Input lag. We measured the input lag for the HC 5040UB at 28 ms with 4K Enhancement on, which doesn't allow FI. With 4K Enhancement off, we measured it at 29 ms with FI off, 68 ms with FI Low, and 104 ms with FI at Normal and High. The UHD65 come in at 74 ms with FI off and 141 ms with it on at any level. All measurements were made with a 1080p input signal.
Fan Noise. Epson rates the HC 5040UB's High mode at 31 db, which is easily enough to notice during quiet moments for anyone sitting near the projector. Both Medium and Eco lower the noise to the point where it is hard to hear in a quiet room. Epson rates Eco mode at 20 dB, and Medium isn't noticeably higher.
Optoma rates the UHD65 at 28 dB in Bright mode and 25 dB in Eco mode, which is consistent with the observation that both modes are quieter than the HC 5040UB's High mode, but not as quiet as the Epson projector's Medium and Eco modes. In either mode, the sound will be noticeable in quiet moments if you're near the projector, but not if you're more than a few feet away.
The Optoma UHD65 and Epson Home Cinema 5040UB are both exceptional values for the feature sets that they deliver.

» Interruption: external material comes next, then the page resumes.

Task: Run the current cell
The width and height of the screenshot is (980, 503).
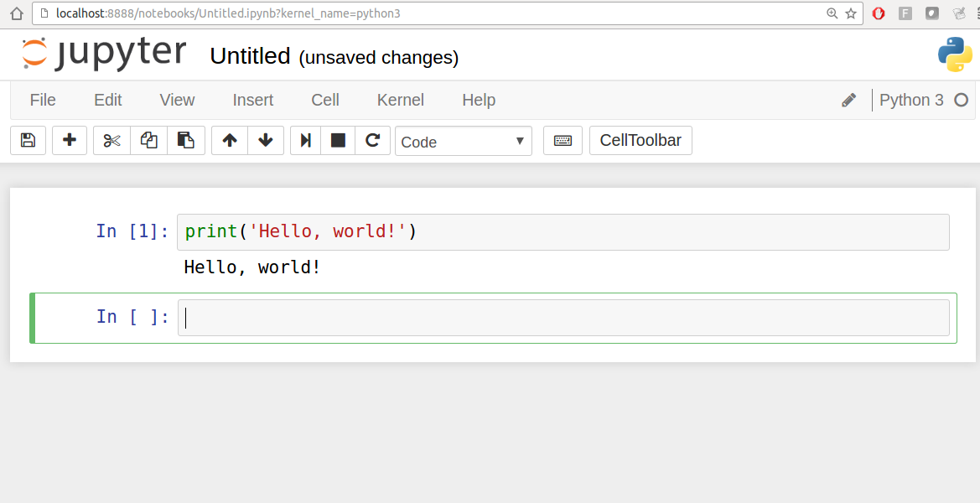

They both have superb image quality for projectors priced in the mid-$2,000 range thanks to their 4K capabilities, suitably dark blacks, and rich, vibrant color. However, because they are so different, you need to pick between them based on which feature sets they offer.
The Epson HC 5040UB has many features that the UHD65 lacks, most notably horizontal lens shift; a much larger range for vertical shift; keystone correction; a somewhat greater zoom range; and powered zoom, focus and lens shift. So the HC 5040UB has significantly more flexibility than the UHD65 for positioning for setup, as well as the convenience of powered controls. In addition, you can store combinations of all three lens settings in memory, letting you retrieve each set with a single command, which will be of particular interest for a Constant Image Height setup without an anamorphic lens. For 3D fans, the 5040UB has full HD 3D. And it offers darker blacks and just a touch better sharpness.
The Optoma UHD65 has the key strategic advantage of excelling at 4K HDR. Even with its default settings, it delivers more-than-acceptable picture quality with HDR, and any tweaks you make to improve it get saved and automatically loaded every time it detects HDR input. Neither is true for the HC 5040UB. The UHD65 also features a beautiful frame interpolation system that works extremely well with both 1080p and, notably, 4K input-something the 5040Ub cannot do.
The bottom line is that these two projectors stand toe to toe for overall image quality, with each having an edge in certain characteristics over the other. Choosing between them depends entirely on which features you care most about.